Song 82: Influence of DIY constructions

Forbidden Planet: Main Titles (Overture)”  composed by Louis and Bebe Barron.

“Forbidden Planet was a huge event in our neighborhood, made even larger because you could get in for free with a Quaker Oats proof of purchase coupon.  Everybody went. When the movie was over we all walked out of the Port Theater into the bright light and familiar neighborhood sights, but we were changed.”

My dad was 10 when Forbidden Planet came out—a big-budget MGM sci-fi extravaganza based on Shakespeare’s The Tempest, which was one of the first movies to depict humans with enough technological sophistication to explore deep space (rather than having the extraterrestrials come to us).

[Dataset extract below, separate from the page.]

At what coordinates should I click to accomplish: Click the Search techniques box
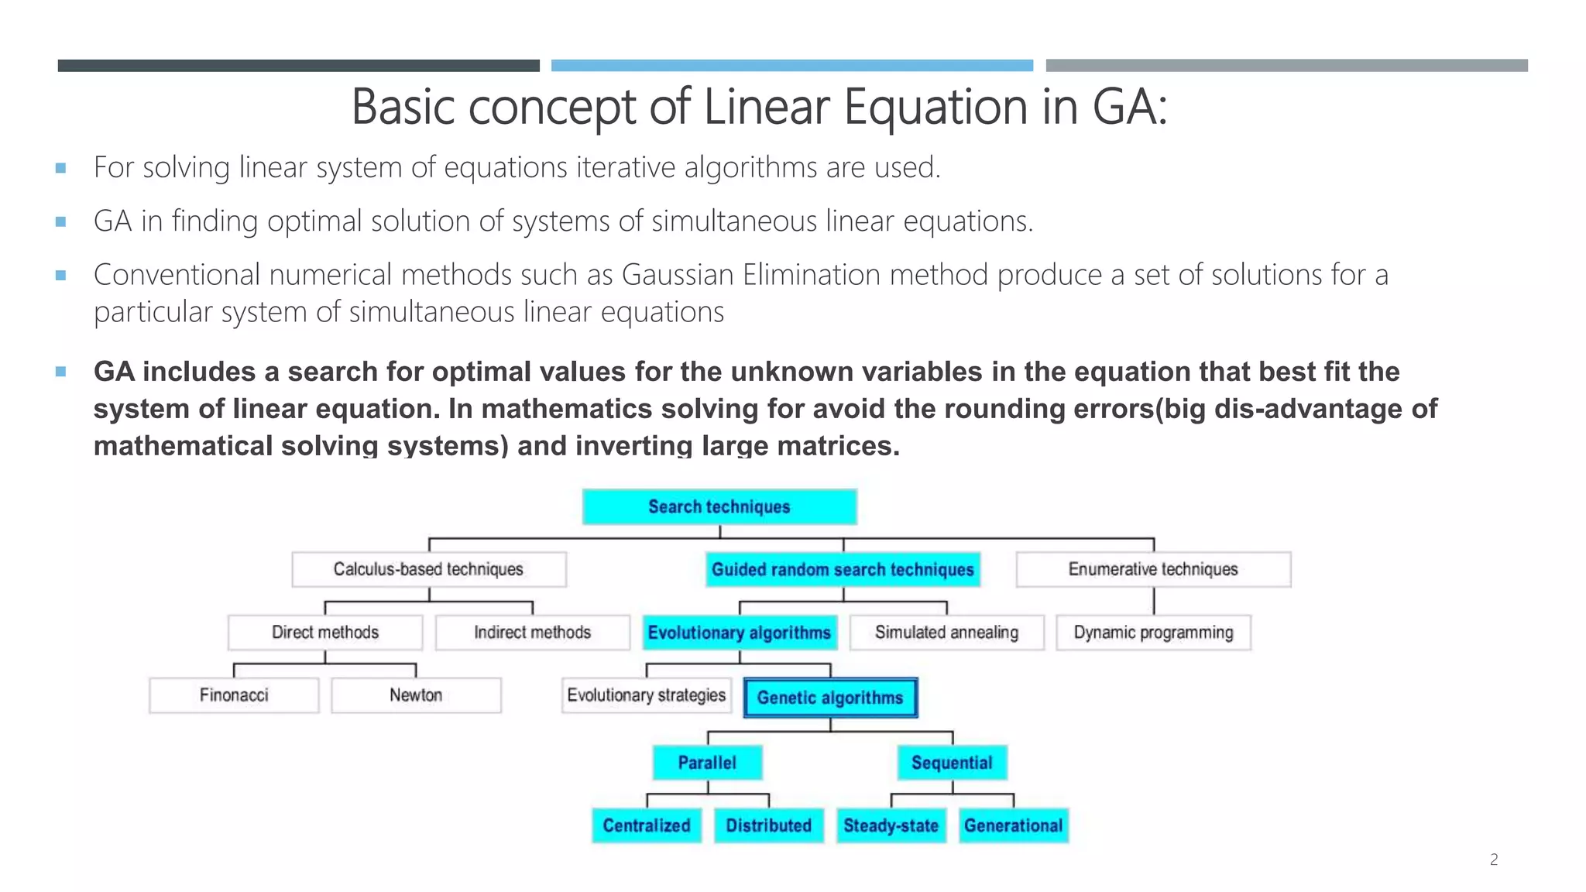pos(719,507)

Just as important—and perhaps even more otherworldly—was the all-electronic soundtrack by husband and wife team Louis and Bebe Barron, also the first of its kind.      

Louis built the electronic circuits himself and was in charge of recording the outcomes, which were unpredictable and unrepeatable as they required the circuits to overload and burn-out.  Bebe was the composer, shaping music out of hours of recorded noise which she manipulated through tape delay, reverb, loops, collage, and other methods to create the bubbling sound environment of the film. They had worked together on John Cage’s early tape experiments; in fact, it was Cage himself who encouraged them to think of their work as music. Despite this they were banned from Oscar consideration due to a dispute with the American Federation of Musicians (perhaps due in part to insecurities about musicians being replaced by machines)—and a last-minute change to the credits replaced “Electronic Music” with “Electronic Tonalities” in a reversal of Cage’s earlier proclamation.

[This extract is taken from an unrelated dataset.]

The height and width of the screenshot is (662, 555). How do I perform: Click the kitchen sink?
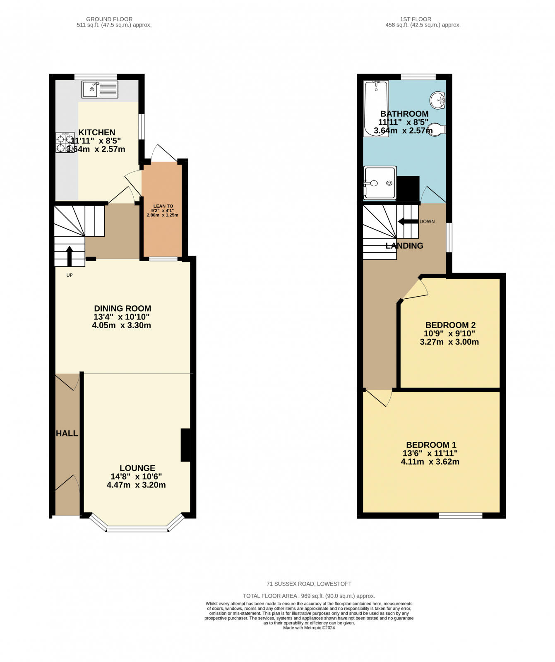point(100,89)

All of my dad’s art projects require some sort of homemade technology, so the Barron’s DIY constructions were right up his alley. Robby the Robot from Forbidden Planet was another source of this compulsion, as my dad himself explains: “This began my mad scientist phase.  I am still very much in that phase. I collected old radios including several short wave sets, mechanical items, motors, record players, army surplus, junk anything. These were all pressed into robot construction.”  He later built a theremin, and after retiring to Longmont, CO he acquired a following of neighborhood kids as each Halloween he would don his Clara Rockmore T-shirt and play an impromptu concert for unsuspecting trick-or-treaters—the performance growing more atonal and raucous as the night wore on.  

My dad’s love of electronic music also helped to counteract the dogmatic threat of my own teenage acousticism, which had me believing Bob Dylan’s electrification of the Newport Folk Festival was still a salient controversy in the early 90s.

The opening overture to Forbidden Planet is singularly thrilling as the MGM lions roar into a spacescape of sounds no one had ever heard before.  It’s no wonder my dad was forever changed.